▶ Problem statement: Please copy out the lines below character for character, keeping every line break in place.

▶ Provided entries:
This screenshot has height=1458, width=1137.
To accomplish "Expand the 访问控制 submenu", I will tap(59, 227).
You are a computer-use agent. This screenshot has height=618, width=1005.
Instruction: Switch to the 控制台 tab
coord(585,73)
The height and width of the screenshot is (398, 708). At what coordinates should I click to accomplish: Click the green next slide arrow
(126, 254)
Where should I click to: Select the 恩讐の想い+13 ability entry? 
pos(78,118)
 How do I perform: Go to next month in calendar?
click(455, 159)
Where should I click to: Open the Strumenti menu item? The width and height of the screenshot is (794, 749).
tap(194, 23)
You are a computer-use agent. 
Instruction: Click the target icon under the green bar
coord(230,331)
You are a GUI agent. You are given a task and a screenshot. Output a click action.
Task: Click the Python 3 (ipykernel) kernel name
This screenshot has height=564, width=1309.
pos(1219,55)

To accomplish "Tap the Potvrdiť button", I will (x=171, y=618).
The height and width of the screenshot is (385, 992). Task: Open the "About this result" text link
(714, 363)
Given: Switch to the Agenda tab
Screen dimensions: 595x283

▶ Reply:
This screenshot has height=1458, width=1137.
To accomplish "Expand the 访问控制 submenu", I will tap(59, 227).
You are a computer-use agent. This screenshot has height=618, width=1005.
Instruction: Switch to the 控制台 tab
coord(585,73)
The height and width of the screenshot is (398, 708). At what coordinates should I click to accomplish: Click the green next slide arrow
(126, 254)
Where should I click to: Select the 恩讐の想い+13 ability entry? 
pos(78,118)
 How do I perform: Go to next month in calendar?
click(455, 159)
Where should I click to: Open the Strumenti menu item? The width and height of the screenshot is (794, 749).
tap(194, 23)
You are a computer-use agent. 
Instruction: Click the target icon under the green bar
coord(230,331)
You are a GUI agent. You are given a task and a screenshot. Output a click action.
Task: Click the Python 3 (ipykernel) kernel name
This screenshot has height=564, width=1309.
pos(1219,55)

To accomplish "Tap the Potvrdiť button", I will (x=171, y=618).
The height and width of the screenshot is (385, 992). Task: Open the "About this result" text link
(714, 363)
Given: Switch to the Agenda tab
Screen dimensions: 595x283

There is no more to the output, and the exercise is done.